Task statement:
Return every entry from the listing below unaltered.

Available data:
---------------
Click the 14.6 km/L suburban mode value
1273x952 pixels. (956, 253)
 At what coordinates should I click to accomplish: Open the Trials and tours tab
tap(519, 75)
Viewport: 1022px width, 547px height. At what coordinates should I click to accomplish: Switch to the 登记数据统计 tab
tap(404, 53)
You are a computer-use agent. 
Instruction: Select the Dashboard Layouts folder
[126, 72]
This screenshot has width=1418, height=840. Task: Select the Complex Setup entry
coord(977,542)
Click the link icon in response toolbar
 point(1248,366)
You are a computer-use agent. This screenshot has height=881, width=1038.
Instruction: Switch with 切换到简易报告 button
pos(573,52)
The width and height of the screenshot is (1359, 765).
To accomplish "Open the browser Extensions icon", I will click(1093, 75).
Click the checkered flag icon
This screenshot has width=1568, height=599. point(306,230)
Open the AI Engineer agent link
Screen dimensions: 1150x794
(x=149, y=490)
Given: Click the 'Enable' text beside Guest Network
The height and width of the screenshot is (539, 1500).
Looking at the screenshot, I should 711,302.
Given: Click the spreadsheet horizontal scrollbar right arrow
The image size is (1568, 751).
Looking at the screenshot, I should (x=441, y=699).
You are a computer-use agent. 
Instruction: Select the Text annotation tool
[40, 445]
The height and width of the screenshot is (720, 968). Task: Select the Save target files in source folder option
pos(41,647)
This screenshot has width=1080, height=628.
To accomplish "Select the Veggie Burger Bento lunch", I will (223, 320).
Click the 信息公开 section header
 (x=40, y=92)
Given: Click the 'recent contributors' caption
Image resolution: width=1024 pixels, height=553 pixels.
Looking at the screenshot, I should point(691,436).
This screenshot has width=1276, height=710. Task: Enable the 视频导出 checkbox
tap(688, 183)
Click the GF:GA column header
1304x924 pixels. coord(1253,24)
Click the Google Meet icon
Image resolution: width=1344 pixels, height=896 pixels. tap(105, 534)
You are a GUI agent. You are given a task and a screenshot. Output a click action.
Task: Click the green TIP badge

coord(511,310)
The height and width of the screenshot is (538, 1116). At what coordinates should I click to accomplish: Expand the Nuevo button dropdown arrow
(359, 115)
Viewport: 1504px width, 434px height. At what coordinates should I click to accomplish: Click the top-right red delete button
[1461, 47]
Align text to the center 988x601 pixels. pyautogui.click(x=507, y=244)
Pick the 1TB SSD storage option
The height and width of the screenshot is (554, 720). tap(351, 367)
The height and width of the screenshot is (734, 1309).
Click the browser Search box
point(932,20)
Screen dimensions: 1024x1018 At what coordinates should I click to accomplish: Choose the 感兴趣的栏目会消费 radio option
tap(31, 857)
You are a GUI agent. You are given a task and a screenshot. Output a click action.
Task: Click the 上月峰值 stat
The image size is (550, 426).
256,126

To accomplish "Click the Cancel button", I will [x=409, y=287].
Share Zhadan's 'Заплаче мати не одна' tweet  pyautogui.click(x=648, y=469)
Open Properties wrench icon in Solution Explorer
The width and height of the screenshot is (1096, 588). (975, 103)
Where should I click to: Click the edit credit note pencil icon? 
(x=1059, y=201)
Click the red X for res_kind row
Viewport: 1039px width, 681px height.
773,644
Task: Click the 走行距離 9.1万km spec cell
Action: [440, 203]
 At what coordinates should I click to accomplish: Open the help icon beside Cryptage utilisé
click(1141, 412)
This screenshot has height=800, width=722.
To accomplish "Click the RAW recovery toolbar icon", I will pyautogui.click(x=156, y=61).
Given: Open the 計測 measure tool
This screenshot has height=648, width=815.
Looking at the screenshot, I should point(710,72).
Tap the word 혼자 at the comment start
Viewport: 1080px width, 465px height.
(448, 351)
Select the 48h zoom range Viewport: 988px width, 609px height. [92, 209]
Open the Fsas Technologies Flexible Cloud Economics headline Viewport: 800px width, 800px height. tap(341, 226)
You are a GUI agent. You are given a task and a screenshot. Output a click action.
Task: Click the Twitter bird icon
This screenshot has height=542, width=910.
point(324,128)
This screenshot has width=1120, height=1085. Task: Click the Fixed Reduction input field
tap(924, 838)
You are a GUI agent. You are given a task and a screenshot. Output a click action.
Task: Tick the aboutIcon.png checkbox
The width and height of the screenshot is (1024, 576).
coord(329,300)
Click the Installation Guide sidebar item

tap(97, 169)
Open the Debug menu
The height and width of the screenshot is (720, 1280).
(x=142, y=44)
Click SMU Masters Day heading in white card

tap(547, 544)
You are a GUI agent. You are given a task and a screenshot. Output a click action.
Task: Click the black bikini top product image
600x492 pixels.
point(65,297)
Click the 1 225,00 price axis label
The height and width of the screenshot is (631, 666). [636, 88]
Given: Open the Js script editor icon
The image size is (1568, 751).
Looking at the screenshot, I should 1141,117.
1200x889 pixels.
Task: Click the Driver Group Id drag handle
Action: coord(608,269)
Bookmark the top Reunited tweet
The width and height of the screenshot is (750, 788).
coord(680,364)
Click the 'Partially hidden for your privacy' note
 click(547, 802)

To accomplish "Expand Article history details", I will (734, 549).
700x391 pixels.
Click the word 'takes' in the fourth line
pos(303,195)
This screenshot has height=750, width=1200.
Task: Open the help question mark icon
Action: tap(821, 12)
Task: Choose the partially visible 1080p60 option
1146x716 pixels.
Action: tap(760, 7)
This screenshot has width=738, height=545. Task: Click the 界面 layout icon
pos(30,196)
---------------
Completed task:
Click the 14.6 km/L suburban mode value
1273x952 pixels. (956, 253)
 At what coordinates should I click to accomplish: Open the Trials and tours tab
tap(519, 75)
Viewport: 1022px width, 547px height. At what coordinates should I click to accomplish: Switch to the 登记数据统计 tab
tap(404, 53)
You are a computer-use agent. 
Instruction: Select the Dashboard Layouts folder
[126, 72]
This screenshot has width=1418, height=840. Task: Select the Complex Setup entry
coord(977,542)
Click the link icon in response toolbar
 point(1248,366)
You are a computer-use agent. This screenshot has height=881, width=1038.
Instruction: Switch with 切换到简易报告 button
pos(573,52)
The width and height of the screenshot is (1359, 765).
To accomplish "Open the browser Extensions icon", I will click(1093, 75).
Click the checkered flag icon
This screenshot has width=1568, height=599. point(306,230)
Open the AI Engineer agent link
Screen dimensions: 1150x794
(x=149, y=490)
Given: Click the 'Enable' text beside Guest Network
The height and width of the screenshot is (539, 1500).
Looking at the screenshot, I should 711,302.
Given: Click the spreadsheet horizontal scrollbar right arrow
The image size is (1568, 751).
Looking at the screenshot, I should (x=441, y=699).
You are a computer-use agent. 
Instruction: Select the Text annotation tool
[40, 445]
The height and width of the screenshot is (720, 968). Task: Select the Save target files in source folder option
pos(41,647)
This screenshot has width=1080, height=628.
To accomplish "Select the Veggie Burger Bento lunch", I will (223, 320).
Click the 信息公开 section header
 (x=40, y=92)
Given: Click the 'recent contributors' caption
Image resolution: width=1024 pixels, height=553 pixels.
Looking at the screenshot, I should point(691,436).
This screenshot has width=1276, height=710. Task: Enable the 视频导出 checkbox
tap(688, 183)
Click the GF:GA column header
1304x924 pixels. coord(1253,24)
Click the Google Meet icon
Image resolution: width=1344 pixels, height=896 pixels. tap(105, 534)
You are a GUI agent. You are given a task and a screenshot. Output a click action.
Task: Click the green TIP badge

coord(511,310)
The height and width of the screenshot is (538, 1116). At what coordinates should I click to accomplish: Expand the Nuevo button dropdown arrow
(359, 115)
Viewport: 1504px width, 434px height. At what coordinates should I click to accomplish: Click the top-right red delete button
[1461, 47]
Align text to the center 988x601 pixels. pyautogui.click(x=507, y=244)
Pick the 1TB SSD storage option
The height and width of the screenshot is (554, 720). tap(351, 367)
The height and width of the screenshot is (734, 1309).
Click the browser Search box
point(932,20)
Screen dimensions: 1024x1018 At what coordinates should I click to accomplish: Choose the 感兴趣的栏目会消费 radio option
tap(31, 857)
You are a GUI agent. You are given a task and a screenshot. Output a click action.
Task: Click the 上月峰值 stat
The image size is (550, 426).
256,126

To accomplish "Click the Cancel button", I will [x=409, y=287].
Share Zhadan's 'Заплаче мати не одна' tweet  pyautogui.click(x=648, y=469)
Open Properties wrench icon in Solution Explorer
The width and height of the screenshot is (1096, 588). (975, 103)
Where should I click to: Click the edit credit note pencil icon? 
(x=1059, y=201)
Click the red X for res_kind row
Viewport: 1039px width, 681px height.
773,644
Task: Click the 走行距離 9.1万km spec cell
Action: [440, 203]
 At what coordinates should I click to accomplish: Open the help icon beside Cryptage utilisé
click(1141, 412)
This screenshot has height=800, width=722.
To accomplish "Click the RAW recovery toolbar icon", I will pyautogui.click(x=156, y=61).
Given: Open the 計測 measure tool
This screenshot has height=648, width=815.
Looking at the screenshot, I should point(710,72).
Tap the word 혼자 at the comment start
Viewport: 1080px width, 465px height.
(448, 351)
Select the 48h zoom range Viewport: 988px width, 609px height. [92, 209]
Open the Fsas Technologies Flexible Cloud Economics headline Viewport: 800px width, 800px height. tap(341, 226)
You are a GUI agent. You are given a task and a screenshot. Output a click action.
Task: Click the Twitter bird icon
This screenshot has height=542, width=910.
point(324,128)
This screenshot has width=1120, height=1085. Task: Click the Fixed Reduction input field
tap(924, 838)
You are a GUI agent. You are given a task and a screenshot. Output a click action.
Task: Tick the aboutIcon.png checkbox
The width and height of the screenshot is (1024, 576).
coord(329,300)
Click the Installation Guide sidebar item

tap(97, 169)
Open the Debug menu
The height and width of the screenshot is (720, 1280).
(x=142, y=44)
Click SMU Masters Day heading in white card

tap(547, 544)
You are a GUI agent. You are given a task and a screenshot. Output a click action.
Task: Click the black bikini top product image
600x492 pixels.
point(65,297)
Click the 1 225,00 price axis label
The height and width of the screenshot is (631, 666). [636, 88]
Given: Open the Js script editor icon
The image size is (1568, 751).
Looking at the screenshot, I should 1141,117.
1200x889 pixels.
Task: Click the Driver Group Id drag handle
Action: coord(608,269)
Bookmark the top Reunited tweet
The width and height of the screenshot is (750, 788).
coord(680,364)
Click the 'Partially hidden for your privacy' note
 click(547, 802)

To accomplish "Expand Article history details", I will (734, 549).
700x391 pixels.
Click the word 'takes' in the fourth line
pos(303,195)
This screenshot has height=750, width=1200.
Task: Open the help question mark icon
Action: tap(821, 12)
Task: Choose the partially visible 1080p60 option
1146x716 pixels.
Action: tap(760, 7)
This screenshot has width=738, height=545. Task: Click the 界面 layout icon
pos(30,196)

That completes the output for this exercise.